Loneliness is a powerful emotion. It can lead to despair, or it can draw us closer to the Lord. It is also a condition for which we were never designed. From the very beginning, God said that it was not good for man to be alone (Gen. 2:18). So, He created Eve. Then came sin, the separator.
Ever since, we have been trying to regain the intimate fellowship that was lost in the Garden of Eden. Most of us start this journey to recovery by seeking healthy connections with other people. Friends and family can help enormously, but their presence is no substitute for fellowship with the heavenly Father. In fact, our best friends can sometimes impede our efforts by appearing to offer what God alone can give. Falling for such pretense is idolatry—allowing something to take God’s place.
That is why you see godly individuals throughout the Bible put to the loneliness test. We find examples in the story of Jacob wrestling alone with an angel (Gen. 32:24-32), Elijah standing alone on Mt. Sinai (1 Kings 19:1-21), and even Jesus praying alone in the garden because His friends had fallen asleep (Matt. 26:36-46). In all three cases, the picture is essentially the same.
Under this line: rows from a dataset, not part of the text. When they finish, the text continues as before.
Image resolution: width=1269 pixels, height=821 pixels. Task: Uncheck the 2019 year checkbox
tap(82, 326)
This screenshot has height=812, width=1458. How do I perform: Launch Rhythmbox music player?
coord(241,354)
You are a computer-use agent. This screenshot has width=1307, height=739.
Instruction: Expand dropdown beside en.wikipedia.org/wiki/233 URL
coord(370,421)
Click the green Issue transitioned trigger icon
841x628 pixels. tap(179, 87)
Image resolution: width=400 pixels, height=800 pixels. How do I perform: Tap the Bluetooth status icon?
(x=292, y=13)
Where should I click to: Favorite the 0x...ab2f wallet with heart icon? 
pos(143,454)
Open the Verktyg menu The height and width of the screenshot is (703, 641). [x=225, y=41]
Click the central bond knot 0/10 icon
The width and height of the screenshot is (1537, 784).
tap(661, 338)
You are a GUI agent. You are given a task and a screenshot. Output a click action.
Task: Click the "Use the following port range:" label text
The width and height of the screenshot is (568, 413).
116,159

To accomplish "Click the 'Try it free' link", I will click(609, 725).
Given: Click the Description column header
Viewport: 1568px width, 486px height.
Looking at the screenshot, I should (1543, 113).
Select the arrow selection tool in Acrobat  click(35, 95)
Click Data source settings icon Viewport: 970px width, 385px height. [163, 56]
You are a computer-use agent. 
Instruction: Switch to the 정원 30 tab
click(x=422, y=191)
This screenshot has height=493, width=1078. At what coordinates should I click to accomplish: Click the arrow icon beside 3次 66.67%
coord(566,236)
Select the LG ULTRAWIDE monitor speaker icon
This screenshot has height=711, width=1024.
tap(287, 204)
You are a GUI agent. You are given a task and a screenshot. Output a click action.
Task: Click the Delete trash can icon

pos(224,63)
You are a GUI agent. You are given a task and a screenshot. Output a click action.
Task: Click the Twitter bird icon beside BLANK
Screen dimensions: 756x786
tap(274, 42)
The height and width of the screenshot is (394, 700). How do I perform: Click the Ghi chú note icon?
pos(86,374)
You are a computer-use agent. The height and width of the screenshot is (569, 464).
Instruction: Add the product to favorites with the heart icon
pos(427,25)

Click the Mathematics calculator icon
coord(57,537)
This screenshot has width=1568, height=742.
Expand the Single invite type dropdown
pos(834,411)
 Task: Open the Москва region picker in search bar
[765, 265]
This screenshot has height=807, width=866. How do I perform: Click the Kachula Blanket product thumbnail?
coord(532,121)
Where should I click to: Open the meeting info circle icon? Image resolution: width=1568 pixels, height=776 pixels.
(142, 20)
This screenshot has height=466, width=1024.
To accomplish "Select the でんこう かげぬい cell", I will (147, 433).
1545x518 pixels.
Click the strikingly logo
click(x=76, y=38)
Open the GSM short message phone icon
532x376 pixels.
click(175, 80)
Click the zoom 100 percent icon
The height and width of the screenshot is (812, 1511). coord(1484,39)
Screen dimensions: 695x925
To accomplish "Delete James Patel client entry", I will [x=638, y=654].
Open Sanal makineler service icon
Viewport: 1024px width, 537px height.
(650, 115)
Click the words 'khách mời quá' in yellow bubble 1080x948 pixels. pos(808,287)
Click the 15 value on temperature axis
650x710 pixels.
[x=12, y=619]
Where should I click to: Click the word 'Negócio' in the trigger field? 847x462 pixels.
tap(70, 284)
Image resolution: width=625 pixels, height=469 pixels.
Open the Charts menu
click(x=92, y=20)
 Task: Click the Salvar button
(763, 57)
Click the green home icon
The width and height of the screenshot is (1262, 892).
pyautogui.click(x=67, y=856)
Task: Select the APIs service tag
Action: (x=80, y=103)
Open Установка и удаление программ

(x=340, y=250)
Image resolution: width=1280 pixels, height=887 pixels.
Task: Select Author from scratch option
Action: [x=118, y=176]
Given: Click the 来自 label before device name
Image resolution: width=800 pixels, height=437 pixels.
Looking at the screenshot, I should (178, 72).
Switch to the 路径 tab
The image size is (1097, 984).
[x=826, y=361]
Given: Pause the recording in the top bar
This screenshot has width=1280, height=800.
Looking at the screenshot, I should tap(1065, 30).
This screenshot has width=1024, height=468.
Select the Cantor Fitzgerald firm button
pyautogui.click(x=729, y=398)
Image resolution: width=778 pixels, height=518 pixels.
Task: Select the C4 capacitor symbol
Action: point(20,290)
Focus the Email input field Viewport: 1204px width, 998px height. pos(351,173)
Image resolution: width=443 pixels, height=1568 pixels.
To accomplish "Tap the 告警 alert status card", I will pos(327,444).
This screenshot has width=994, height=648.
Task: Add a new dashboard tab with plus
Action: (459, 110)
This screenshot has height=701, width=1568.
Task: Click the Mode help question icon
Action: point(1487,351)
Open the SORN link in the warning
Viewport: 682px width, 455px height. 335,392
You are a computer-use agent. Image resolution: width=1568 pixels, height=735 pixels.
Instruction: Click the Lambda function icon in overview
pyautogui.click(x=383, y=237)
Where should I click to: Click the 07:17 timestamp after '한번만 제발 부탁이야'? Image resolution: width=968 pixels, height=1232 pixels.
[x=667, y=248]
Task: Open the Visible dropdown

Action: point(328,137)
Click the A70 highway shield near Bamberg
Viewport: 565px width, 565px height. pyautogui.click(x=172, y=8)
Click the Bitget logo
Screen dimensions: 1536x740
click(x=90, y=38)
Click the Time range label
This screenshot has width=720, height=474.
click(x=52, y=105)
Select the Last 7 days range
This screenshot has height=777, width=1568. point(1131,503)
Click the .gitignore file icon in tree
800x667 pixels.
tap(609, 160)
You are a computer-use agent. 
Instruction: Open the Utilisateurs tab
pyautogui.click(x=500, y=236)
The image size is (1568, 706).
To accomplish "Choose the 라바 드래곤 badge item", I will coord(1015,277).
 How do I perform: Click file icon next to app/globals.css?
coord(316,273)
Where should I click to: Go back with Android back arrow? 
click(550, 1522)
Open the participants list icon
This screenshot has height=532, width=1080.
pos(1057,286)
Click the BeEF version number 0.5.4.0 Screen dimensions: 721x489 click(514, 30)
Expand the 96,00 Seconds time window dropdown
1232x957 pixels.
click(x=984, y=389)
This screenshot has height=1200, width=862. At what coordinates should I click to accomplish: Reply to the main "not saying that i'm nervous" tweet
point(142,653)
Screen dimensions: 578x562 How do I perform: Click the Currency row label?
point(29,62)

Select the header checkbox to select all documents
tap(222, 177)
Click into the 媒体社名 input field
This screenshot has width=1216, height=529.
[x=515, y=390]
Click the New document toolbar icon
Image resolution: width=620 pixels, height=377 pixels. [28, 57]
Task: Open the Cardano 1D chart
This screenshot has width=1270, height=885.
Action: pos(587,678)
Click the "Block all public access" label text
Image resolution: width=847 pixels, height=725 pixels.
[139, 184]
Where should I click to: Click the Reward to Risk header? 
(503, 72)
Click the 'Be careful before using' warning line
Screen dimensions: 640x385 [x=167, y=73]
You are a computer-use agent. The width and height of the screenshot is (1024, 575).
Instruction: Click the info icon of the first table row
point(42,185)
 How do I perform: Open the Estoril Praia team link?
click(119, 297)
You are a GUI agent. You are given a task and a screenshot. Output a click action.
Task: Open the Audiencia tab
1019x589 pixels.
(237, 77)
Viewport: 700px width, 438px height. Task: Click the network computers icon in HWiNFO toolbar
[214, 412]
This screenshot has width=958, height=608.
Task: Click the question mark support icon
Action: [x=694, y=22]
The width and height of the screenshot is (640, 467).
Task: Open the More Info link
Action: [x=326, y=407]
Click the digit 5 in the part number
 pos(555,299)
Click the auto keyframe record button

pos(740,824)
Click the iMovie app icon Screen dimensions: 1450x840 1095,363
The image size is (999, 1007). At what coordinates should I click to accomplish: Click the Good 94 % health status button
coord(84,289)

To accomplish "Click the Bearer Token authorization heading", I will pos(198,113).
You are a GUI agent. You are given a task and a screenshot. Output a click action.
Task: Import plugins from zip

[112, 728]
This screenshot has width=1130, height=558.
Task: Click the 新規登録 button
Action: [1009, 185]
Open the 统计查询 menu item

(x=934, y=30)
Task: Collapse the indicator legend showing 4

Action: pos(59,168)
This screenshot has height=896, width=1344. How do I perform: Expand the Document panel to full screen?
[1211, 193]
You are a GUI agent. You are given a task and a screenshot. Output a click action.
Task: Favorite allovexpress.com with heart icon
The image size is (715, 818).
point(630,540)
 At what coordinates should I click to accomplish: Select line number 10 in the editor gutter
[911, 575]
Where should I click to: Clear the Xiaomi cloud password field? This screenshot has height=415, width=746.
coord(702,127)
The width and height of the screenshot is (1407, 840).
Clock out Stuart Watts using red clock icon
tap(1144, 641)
Such heartrending experiences in our life are designed for one purpose: They bring us to the point where we can discover for ourselves that God is real. The learning process may take a while, but it is much more likely that we will rely on God if there is no one else to hang on to. When we experience utter loneliness, we can cling to the promise, “I will never desert you, nor will I ever forsake you” (Heb. 13:5).